Мир должен быть оправдан весь —

это «приятие мира» в поэзии Бальмонта надо объяснять победой общеевропейской мудрости. Затеплилась надежда. Кто-то опрокинул и агностицизм позитивистов, и пессимизм Шопенгауэра, и скептицизм Ренана. И этот кто-то еще до самой глубины своих помыслов продумал «неприятие мира» нашего Достоевского и преодолел его, пересилил, сказал именно так, как Бальмонт:

Мир должен быть оправдан весь.

Этот кто-то, конечно, Ницше. «Стройте ваши города на Везувии! Отправляйте ваши корабли в неисследованные моря!» — раздалось и раскатом докатилось до самого востока Европы повеление «Веселой науки». Почему, откуда такая перемена? И отчего мог принести с собой оправдание мира этот страшный приказ? В том-то и дело, что он принес не надежду, мечтательную и романтическую, а гордую и бесстрашную уверенность.


Ницшеанство оправдало и осмыслило страдание, и отсюда явилось оправдание мира.

К блаженству я пришел стезей мучения, —

давно уже говорил Бальмонт, став ницшеанцем, и целые полчища страшных образов, целый арсенал орудий пытки бросили читателям его ницшеанские, солнечные, яркие, словно трубным гласом гневного ангела призывавшие к силе, сборники «Будем как солнце» и «Только любовь».

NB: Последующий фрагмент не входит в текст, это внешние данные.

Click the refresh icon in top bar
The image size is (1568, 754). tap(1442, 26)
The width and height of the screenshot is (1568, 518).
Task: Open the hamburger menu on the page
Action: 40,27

Положение Ницше, что «счастье и несчастье — братья-близнецы, выросшие вместе», конечно, не новость. Ее знала еще древнеиндийская мудрость, и поклонник ее Шопенгауэр именно на ней строил основные аргументы для своего пессимизма. В счастье зародыш страдания, и отсюда его ужас, требование, чтобы закостенел человек, обуздав свою волю к жизни и деятельности. Теперь из того же положения делается диаметрально противоположный вывод: зачем ужас, зачем отчаяние? Разве нет другой основной ценности, как счастье, которое не только не прочно, но по существу то же, что и страдание? Ясно, что надо лишь найти новую, не зависимую от обесцененного счастья и не боящуюся его «брата-близнеца», т.е. страдания ценность, и тогда будет разрешен вопрос. Эту новую ценность и нашел раньше Ницше имевший на него такое большое влияние французский философ Гюйо. Он увидел ее в самой жизни, или, вернее, в особом запросе и подвиге жизни. Сама жизнь есть первая основная, высшая ценность; каждый раз, как жизнь не жалкое прозябание, пусть станет жизнь «самой интенсивной и самой экспансивной»; пусть она бушует, играет, бьет ключом и клокочет, не зная ни удержу, ни запрета. Разве страдание не будет тогда превзойдено? Разве не найдено будет тогда самое страдание каким-то благом?